Aún nervioso, Mauricio relató que ambos salieron a las tres de la madrugada del domingo hacia el lugar donde su cuñado, Carlos Alberto Valle, había dejado los trasmallos de pesca.

“Llegamos como a las cinco y media de la mañana, sacamos una parte de los pescados, y cuando quisimos regresar, no pudimos, porque el motor se apagó”, añadió.

El intento de regresar a sus casas lo hicieron a eso de la una de la tarde, momento en que se dieron cuenta de que la propela del motor no funcionaba.

El viento los fue arrastrando y así pasaron el resto de la tarde, la noche y el amanecer. “Estuvimos sin comer. Lo único que hicimos fue beber agua con un poquito de azúcar”, dijo.

Se aproximaron a la isla San Pedro, en las costas del departamento de Chontales, cuando el bote quedó al vaivén del oleaje, a pesar de que el agua estaba calma.

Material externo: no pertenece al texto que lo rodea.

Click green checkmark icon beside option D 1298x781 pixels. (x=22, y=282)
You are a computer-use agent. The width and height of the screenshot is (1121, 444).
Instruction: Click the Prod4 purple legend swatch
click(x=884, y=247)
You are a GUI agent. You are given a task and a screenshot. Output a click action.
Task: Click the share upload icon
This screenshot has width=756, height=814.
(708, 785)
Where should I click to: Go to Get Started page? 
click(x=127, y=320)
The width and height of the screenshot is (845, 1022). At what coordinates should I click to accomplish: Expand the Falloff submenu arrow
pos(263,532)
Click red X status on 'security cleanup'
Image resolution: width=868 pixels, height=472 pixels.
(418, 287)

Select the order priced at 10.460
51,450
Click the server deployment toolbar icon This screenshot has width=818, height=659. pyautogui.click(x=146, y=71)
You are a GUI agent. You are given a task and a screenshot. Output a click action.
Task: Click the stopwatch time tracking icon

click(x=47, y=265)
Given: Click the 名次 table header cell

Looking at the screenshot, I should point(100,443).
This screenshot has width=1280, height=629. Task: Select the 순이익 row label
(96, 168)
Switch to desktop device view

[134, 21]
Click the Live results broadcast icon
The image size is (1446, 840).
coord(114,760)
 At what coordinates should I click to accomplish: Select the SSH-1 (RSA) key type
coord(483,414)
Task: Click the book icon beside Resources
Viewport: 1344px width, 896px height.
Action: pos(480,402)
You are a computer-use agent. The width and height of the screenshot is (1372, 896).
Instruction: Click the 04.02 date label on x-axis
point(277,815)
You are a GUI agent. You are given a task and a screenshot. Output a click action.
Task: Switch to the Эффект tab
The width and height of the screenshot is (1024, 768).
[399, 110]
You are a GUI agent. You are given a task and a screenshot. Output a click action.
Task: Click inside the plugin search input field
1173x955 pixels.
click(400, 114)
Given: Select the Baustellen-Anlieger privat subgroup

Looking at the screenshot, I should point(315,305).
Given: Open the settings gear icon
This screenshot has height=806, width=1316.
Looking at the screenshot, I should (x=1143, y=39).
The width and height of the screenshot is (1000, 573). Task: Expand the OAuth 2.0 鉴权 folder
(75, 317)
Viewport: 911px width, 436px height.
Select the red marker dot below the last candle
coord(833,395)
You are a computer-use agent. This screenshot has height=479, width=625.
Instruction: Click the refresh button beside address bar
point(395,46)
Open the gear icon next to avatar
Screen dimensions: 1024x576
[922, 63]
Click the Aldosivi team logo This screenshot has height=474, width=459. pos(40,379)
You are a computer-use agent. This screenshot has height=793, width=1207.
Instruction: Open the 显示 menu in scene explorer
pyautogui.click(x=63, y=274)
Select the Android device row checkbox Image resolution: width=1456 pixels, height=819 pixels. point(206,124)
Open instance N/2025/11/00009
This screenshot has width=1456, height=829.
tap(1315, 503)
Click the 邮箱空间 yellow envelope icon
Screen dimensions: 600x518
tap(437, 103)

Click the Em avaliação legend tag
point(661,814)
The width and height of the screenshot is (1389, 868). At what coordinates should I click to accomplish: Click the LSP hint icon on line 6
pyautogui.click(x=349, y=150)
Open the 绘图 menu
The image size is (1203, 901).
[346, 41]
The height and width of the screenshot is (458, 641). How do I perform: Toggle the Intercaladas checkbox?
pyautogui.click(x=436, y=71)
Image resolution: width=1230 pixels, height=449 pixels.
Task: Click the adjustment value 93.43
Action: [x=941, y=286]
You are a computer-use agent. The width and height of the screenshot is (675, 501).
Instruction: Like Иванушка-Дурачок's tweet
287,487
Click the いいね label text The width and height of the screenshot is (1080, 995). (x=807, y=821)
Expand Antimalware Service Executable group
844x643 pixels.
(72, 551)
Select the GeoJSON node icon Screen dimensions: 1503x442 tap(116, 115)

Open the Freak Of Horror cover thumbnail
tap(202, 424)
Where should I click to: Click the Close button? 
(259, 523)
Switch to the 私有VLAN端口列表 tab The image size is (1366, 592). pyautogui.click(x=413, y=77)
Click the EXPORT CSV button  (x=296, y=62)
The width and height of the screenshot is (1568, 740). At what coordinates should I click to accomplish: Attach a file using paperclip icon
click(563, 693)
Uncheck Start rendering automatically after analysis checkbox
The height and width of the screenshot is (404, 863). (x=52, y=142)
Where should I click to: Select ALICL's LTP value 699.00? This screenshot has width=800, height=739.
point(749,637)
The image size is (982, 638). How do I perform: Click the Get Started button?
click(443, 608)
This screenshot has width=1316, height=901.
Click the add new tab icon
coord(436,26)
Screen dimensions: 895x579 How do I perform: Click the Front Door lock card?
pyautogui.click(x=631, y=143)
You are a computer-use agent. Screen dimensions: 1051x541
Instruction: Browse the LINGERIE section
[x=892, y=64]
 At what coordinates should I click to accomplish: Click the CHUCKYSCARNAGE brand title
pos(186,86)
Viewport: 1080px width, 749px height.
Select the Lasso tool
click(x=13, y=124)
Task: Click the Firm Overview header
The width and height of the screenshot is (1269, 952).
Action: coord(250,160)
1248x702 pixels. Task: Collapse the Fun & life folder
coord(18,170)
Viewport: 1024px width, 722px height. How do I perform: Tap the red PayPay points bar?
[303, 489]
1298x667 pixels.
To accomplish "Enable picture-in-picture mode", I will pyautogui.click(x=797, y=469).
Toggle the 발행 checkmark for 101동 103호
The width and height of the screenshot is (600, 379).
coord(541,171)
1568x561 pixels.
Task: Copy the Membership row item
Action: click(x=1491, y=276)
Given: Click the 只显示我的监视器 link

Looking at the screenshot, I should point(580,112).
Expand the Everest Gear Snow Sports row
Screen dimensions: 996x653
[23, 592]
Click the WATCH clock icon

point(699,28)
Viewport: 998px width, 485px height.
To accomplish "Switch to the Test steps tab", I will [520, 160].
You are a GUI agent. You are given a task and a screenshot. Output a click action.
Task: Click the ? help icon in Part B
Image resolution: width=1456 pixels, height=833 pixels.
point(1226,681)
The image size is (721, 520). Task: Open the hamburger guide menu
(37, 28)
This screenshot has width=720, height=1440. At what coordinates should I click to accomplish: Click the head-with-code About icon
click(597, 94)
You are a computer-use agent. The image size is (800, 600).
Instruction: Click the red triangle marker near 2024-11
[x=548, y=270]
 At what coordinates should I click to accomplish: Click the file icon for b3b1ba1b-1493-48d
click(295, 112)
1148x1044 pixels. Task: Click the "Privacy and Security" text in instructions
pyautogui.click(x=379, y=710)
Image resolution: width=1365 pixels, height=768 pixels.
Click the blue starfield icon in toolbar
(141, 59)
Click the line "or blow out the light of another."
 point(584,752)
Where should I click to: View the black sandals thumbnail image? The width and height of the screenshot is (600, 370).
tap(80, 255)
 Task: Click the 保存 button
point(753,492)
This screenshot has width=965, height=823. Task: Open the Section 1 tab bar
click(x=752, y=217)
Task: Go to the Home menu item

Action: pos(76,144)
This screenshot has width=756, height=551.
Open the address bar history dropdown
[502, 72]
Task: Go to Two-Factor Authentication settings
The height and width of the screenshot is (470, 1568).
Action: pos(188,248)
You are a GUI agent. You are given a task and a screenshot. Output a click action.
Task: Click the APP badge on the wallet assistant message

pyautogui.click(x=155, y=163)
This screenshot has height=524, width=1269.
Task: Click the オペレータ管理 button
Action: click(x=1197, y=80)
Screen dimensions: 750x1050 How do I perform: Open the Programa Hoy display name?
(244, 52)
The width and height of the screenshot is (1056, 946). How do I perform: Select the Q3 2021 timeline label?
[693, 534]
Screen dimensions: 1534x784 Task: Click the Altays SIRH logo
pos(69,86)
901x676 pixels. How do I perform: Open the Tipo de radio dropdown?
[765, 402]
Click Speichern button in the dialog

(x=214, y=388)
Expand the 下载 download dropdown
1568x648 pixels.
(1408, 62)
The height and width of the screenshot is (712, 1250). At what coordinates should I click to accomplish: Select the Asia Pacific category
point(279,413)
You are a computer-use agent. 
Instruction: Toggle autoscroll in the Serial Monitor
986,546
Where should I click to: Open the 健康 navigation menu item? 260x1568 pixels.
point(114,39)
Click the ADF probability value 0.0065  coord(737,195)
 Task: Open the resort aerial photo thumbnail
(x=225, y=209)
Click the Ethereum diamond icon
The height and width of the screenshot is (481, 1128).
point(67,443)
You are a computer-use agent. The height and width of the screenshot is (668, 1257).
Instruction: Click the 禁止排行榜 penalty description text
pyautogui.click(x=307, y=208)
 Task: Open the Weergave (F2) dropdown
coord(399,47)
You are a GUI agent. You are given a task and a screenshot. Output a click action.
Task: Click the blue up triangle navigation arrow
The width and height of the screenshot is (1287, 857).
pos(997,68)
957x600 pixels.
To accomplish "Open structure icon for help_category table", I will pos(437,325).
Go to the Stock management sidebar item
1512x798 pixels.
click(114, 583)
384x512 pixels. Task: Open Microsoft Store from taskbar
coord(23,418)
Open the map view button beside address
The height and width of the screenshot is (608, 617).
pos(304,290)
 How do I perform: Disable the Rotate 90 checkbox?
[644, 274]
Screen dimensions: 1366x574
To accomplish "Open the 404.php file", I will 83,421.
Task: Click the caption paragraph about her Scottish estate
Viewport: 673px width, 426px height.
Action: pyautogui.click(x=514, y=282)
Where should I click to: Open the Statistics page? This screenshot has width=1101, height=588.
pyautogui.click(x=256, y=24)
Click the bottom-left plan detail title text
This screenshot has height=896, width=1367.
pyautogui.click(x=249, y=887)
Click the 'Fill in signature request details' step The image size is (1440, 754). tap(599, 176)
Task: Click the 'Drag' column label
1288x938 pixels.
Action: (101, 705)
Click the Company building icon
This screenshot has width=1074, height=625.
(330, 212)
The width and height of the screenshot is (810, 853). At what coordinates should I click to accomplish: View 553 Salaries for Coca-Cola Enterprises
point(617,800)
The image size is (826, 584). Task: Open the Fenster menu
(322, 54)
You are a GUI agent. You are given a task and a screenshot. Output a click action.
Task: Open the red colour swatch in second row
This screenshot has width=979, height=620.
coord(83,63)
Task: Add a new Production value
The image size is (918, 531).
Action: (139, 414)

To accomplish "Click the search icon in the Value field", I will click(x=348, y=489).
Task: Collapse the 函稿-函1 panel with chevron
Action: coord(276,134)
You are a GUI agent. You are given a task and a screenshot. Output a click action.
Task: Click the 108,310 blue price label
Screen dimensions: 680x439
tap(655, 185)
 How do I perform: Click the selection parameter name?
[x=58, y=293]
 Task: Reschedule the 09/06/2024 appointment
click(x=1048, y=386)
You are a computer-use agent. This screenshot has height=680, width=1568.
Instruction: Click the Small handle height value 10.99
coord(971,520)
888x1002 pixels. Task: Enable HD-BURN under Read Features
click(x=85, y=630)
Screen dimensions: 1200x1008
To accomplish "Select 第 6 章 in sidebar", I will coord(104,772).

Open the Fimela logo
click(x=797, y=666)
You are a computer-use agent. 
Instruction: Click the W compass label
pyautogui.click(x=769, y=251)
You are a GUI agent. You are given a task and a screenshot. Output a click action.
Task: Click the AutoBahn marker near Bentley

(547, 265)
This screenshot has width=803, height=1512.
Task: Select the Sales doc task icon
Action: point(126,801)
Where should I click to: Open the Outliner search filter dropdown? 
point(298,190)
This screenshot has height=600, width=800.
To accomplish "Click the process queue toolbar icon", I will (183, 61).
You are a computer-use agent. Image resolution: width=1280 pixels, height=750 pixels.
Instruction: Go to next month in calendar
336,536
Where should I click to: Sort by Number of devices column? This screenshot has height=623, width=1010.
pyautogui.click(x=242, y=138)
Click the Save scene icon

Sin herramientas para ayudarse, desprendieron una tabla para utilizarla como remo, con el propósito de acercarse a la orilla.
 
Llegaron al puerto Asese
El viento y el pedazo de madera les ayudaron a llegar cerca de las Isletas, donde empezaron a sentirse tranquilos. “Desde ahí empezamos a remar hasta el puerto de Asese, y después, cuando llegamos a la orilla, nos bajamos para caminar hasta la casa”, expresó Lumbí Córdoba.

En ese lugar ya se encontraban seis miembros de Bomberos Unidos Sin Fronteras, Busf, de Granada, incluyendo dos buzos españoles y el director de la institución, Manuel Moisés Zamora, quienes procedieron en un vehículo a trasladar a los dos náufragos a sus humildes casas, en el sector de Miralago.

Zamora informó que buscaban a los perdidos desde las once de la noche del domingo hasta el día siguiente por la mañana, apoyados por una lancha Zodiac, con motor fuera de borda.

Familiares preocupados
Los familiares de los dos pescadores dijeron que empezaron a preocuparse cuando estos no regresaron a las tres de la tarde del domingo, por lo que decidieron salir a buscarlos.

“Estábamos desesperados, no sabíamos qué hacer. Ellos (los pescadores) acostumbran a regresar en las tardes, pero ese día no venían. Entonces llamamos a la Cruz Roja y a Bomberos Unidos sin Fronteras, pero tampoco los encontraron”, manifestó doña Marielena Lanuza Lumbí.